小規模企業白書から見る小規模企業の事業承継の状況
2018/04/16
小規模企業白書から見る小規模企業の事業承継の状況
2016年10月の調査で、65歳以上の人口は3,500万人に迫り、高齢化率は27.3%と、日本は高齢社会を迎えました。(「平成28年版高齢社会白書」より)
同じように経営者の高齢化も進み、会社や事業の継続に関する問題、引いては日本経済の土台を揺るがしかねない状況となっております。
企業規模別企業数の推移【1-2-1図】ですが、2009年から2014年の5年間で中小企業は39万者(社)が減少しました。
内訳としては、中規模企業は2万者増加しましたが、小規模企業は41万者減少し、トータルで39万者減少ということになります。

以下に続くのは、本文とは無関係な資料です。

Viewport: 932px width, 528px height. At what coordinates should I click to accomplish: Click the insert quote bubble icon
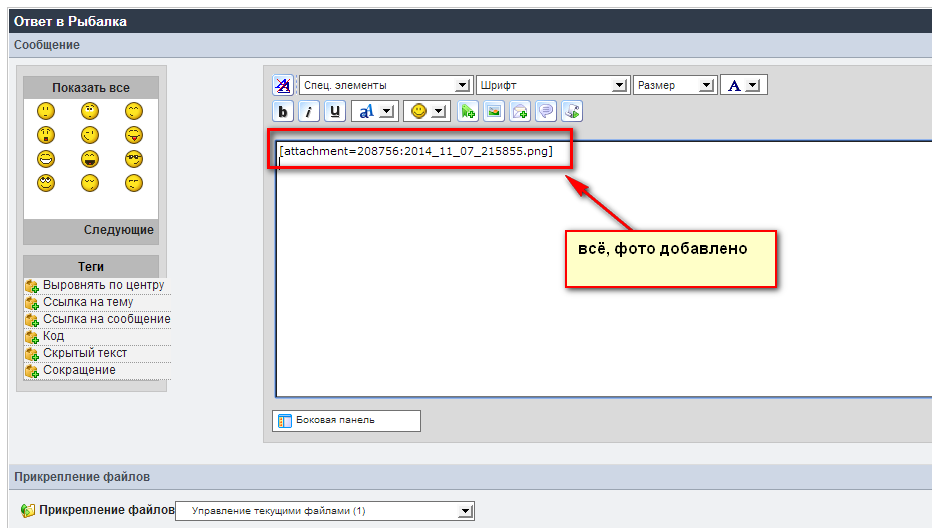click(x=546, y=112)
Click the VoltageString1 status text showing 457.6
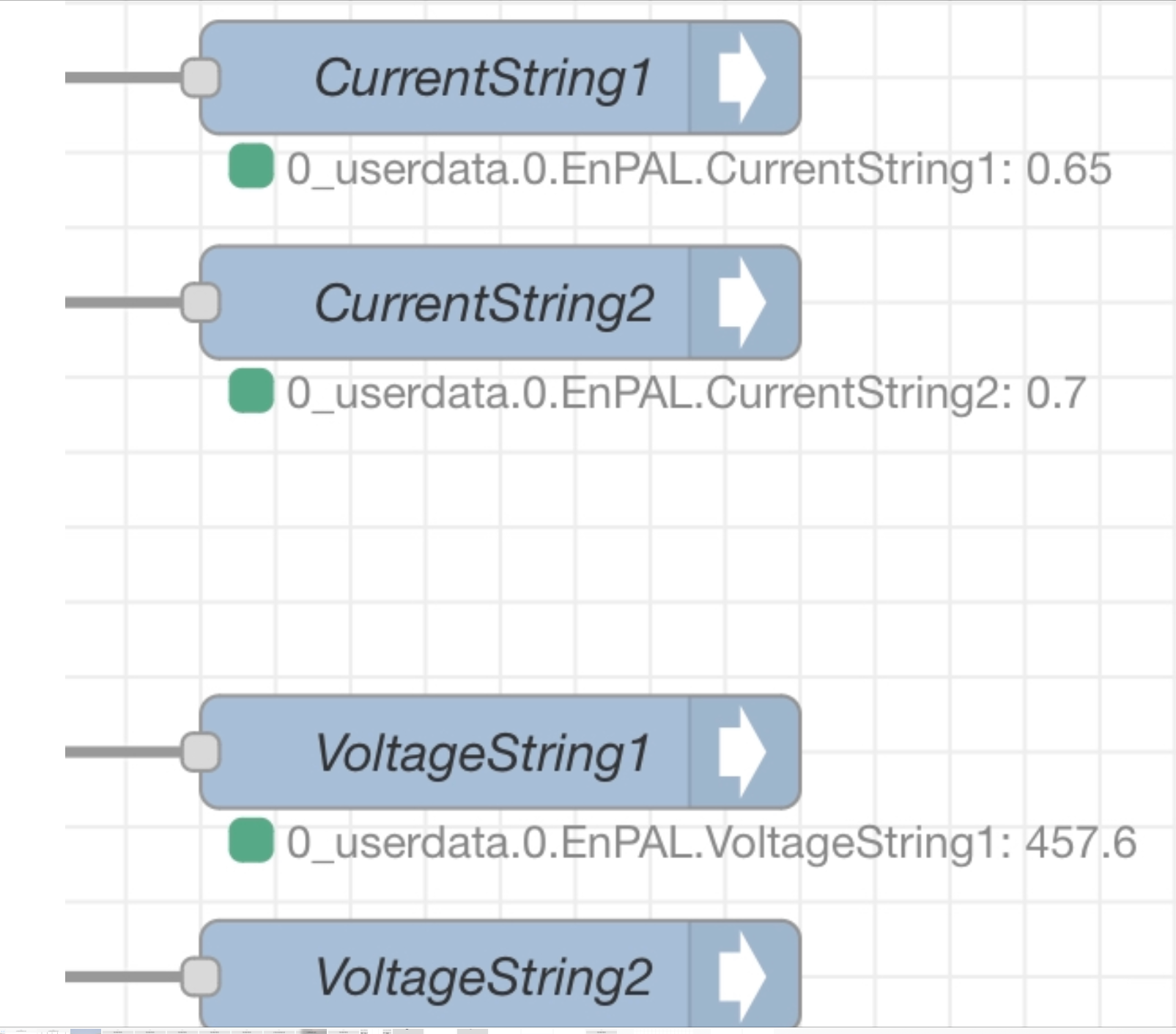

また、開廃業数の内訳【1-2-3図】をみると、5年間で小規模企業は約55万者の開業がありましたが、その倍近い103万者が廃業しております。
ここで廃業の状況【1-2-11図】について見ると、倒産件数は減少傾向である一方、休廃業・解散件数は年々右肩上がりとなっており、2016年の件数は2000年の倍近い値となっています。

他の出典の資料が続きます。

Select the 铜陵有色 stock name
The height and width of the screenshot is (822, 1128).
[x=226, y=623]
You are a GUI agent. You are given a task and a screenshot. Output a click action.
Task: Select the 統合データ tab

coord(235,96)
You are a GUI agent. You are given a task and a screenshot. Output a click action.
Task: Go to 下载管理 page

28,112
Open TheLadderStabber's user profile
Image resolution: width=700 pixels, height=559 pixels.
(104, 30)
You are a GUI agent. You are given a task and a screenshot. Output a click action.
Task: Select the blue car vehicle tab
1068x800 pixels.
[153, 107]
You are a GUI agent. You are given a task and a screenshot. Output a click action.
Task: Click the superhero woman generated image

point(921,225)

さらに休廃業・解散企業の経営者の年齢構成比の変化【1-2-13図】をみると、2016年構成比をみると14%が80歳以上の経営者となっており、高齢化の影響を見ることができます。
また、中小企業全体でも経営者の25%が70歳以上、60歳以上に至っては60%と高齢化にシフトしてきており、これまでの対応のまま10年後・20年後となった場合、経営者の高齢化問題は深刻なことになります。
ここで、休廃業・解散企業の売上高経常利益率【1-2-14図】をみると、休廃業・解散企業の半数は黒字の企業であることがわかります。

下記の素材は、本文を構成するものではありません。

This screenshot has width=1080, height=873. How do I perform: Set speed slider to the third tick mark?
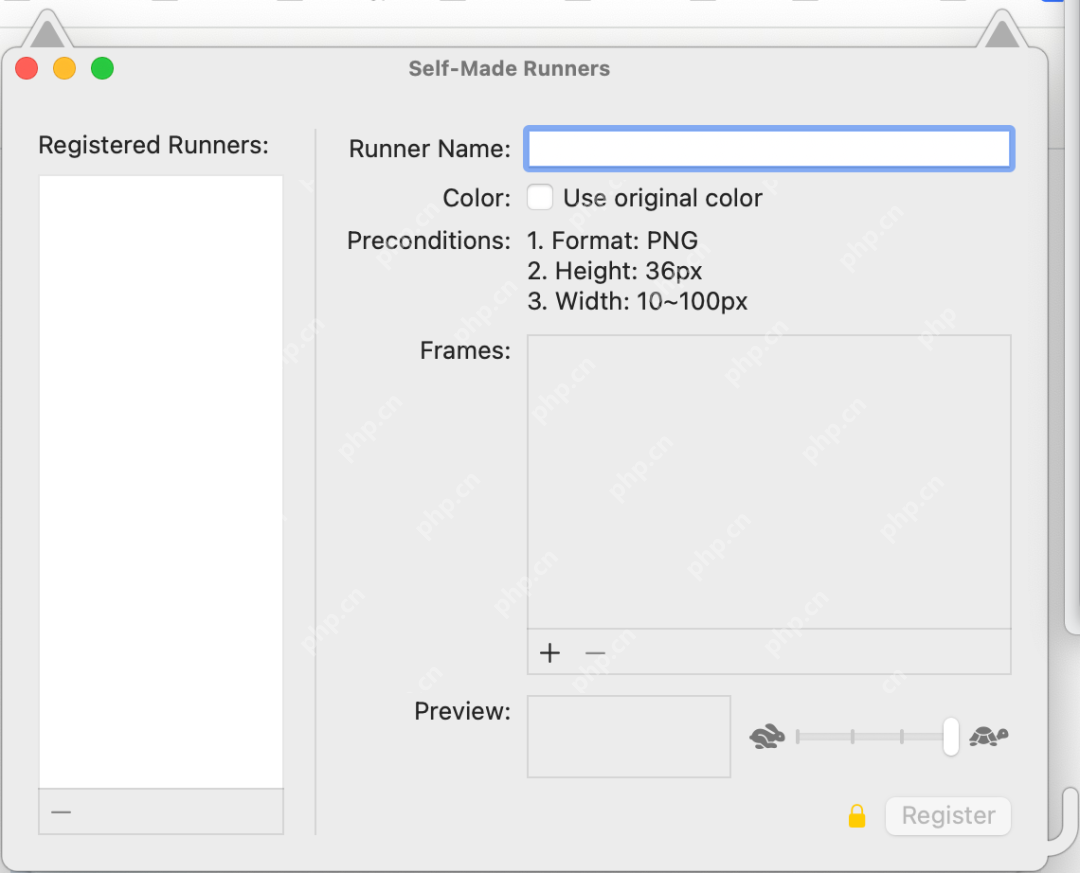point(902,737)
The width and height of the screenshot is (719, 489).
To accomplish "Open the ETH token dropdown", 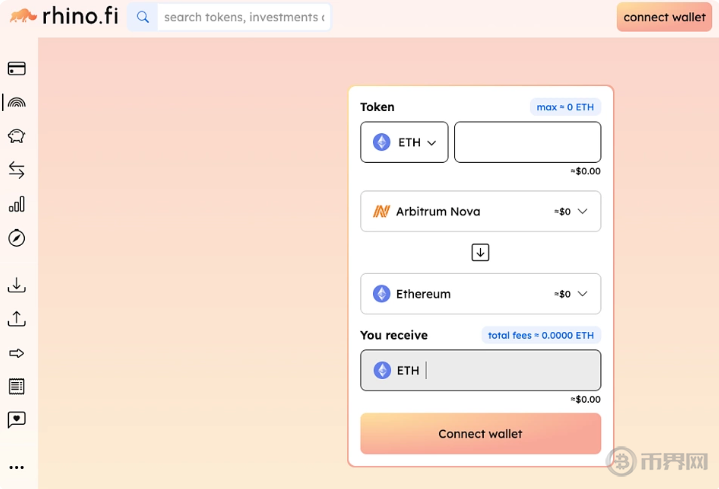I will point(404,142).
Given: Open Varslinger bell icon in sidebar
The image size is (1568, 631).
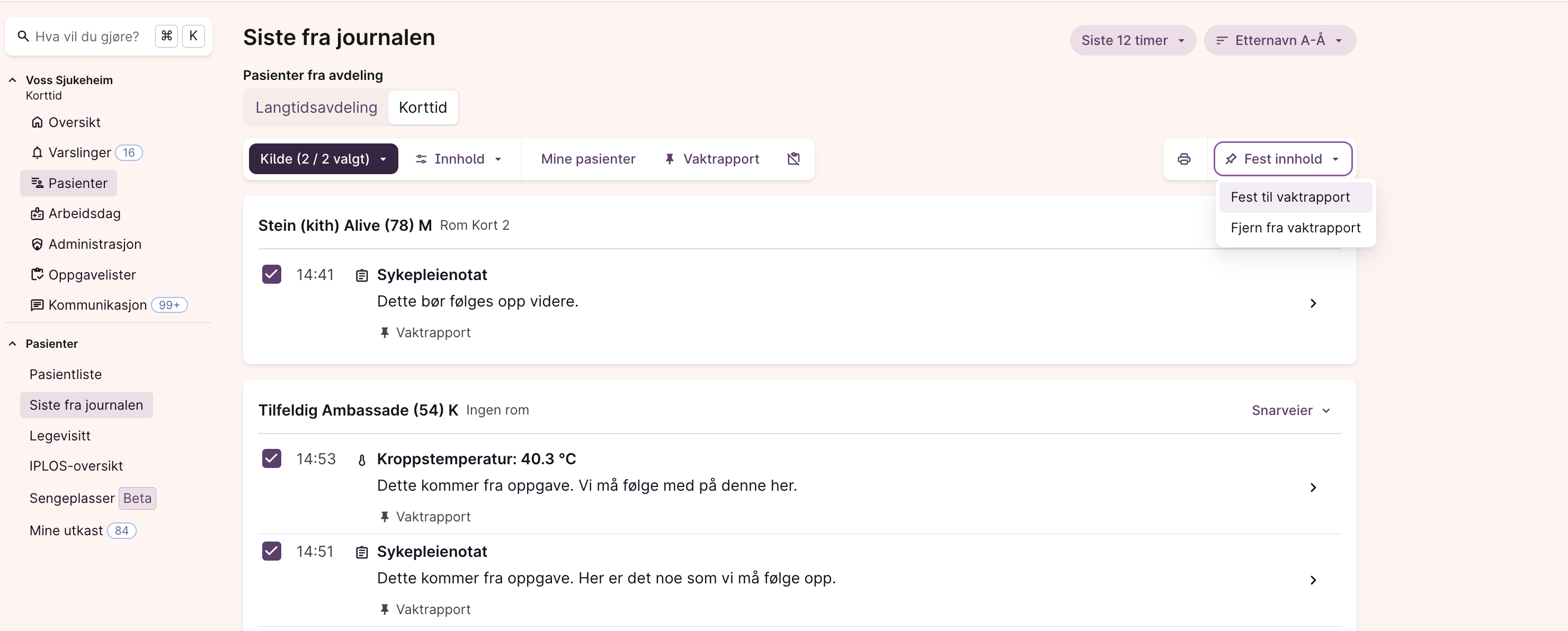Looking at the screenshot, I should tap(37, 153).
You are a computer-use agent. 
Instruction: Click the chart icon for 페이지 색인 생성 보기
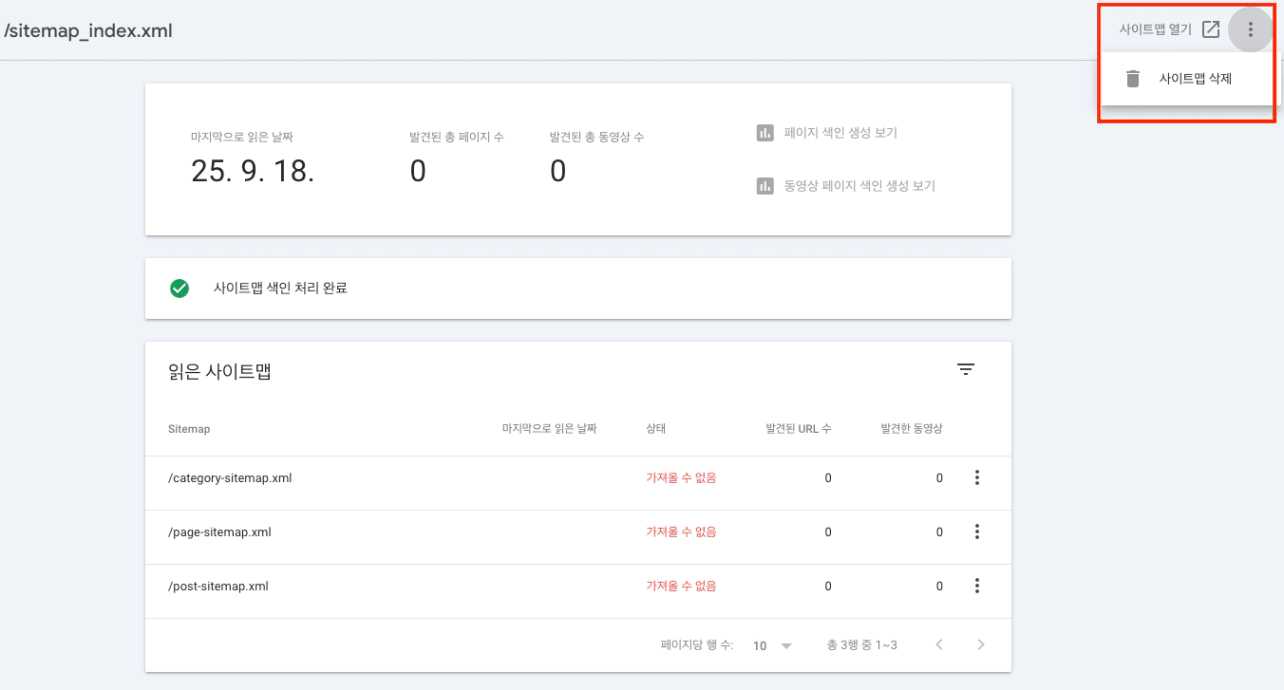(x=765, y=133)
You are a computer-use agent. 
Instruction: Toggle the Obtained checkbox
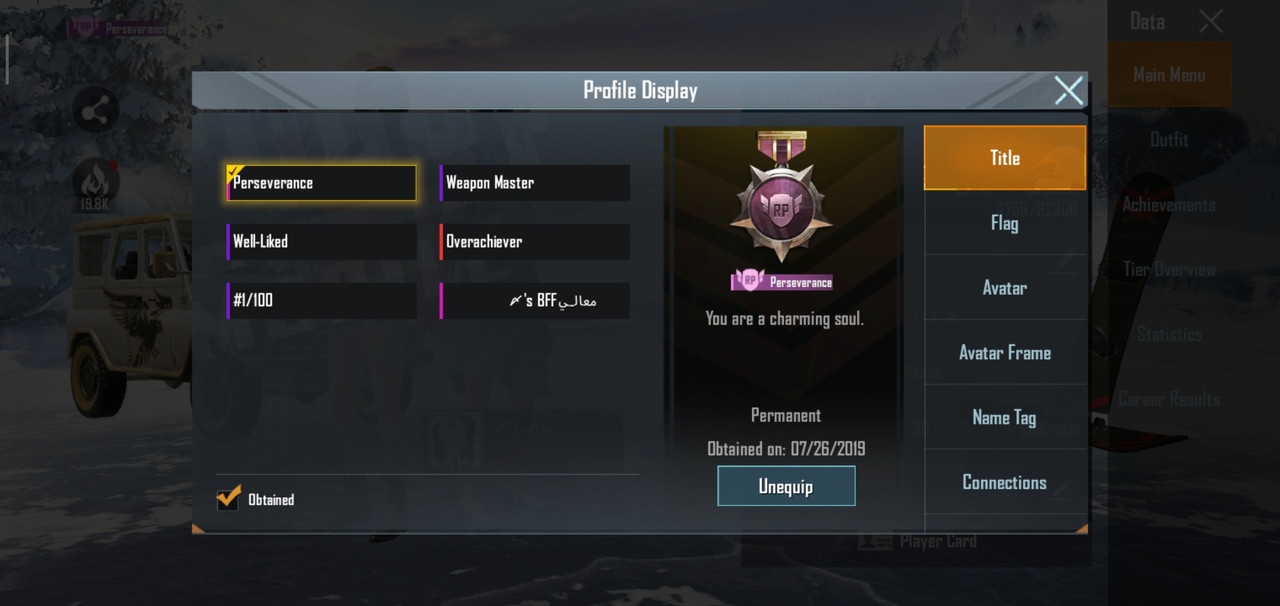[229, 498]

黒字の企業にもかかわらず廃業しなければいけないというもったいない状況を生み出しており、これも日本経済としては損失であります。
今後も高齢化は加速していくため、小規模事業者の減少も加速することが見込まれます。ただ、高齢化が加速したとしても、事業承継をしっかりとできれば問題はないのでしょう。実際、現状は事業承継に対する対応の遅れや情報不足、意識不足が影響を与えていると思われます。
国内企業数の87%、国内従業者数の20%強を占める小規模企業数の減少は付加価値額の減少や従業者の雇用環境など日本経済に多大な影響を与えかねなく、歯止めをかけていかなければいけない状況です。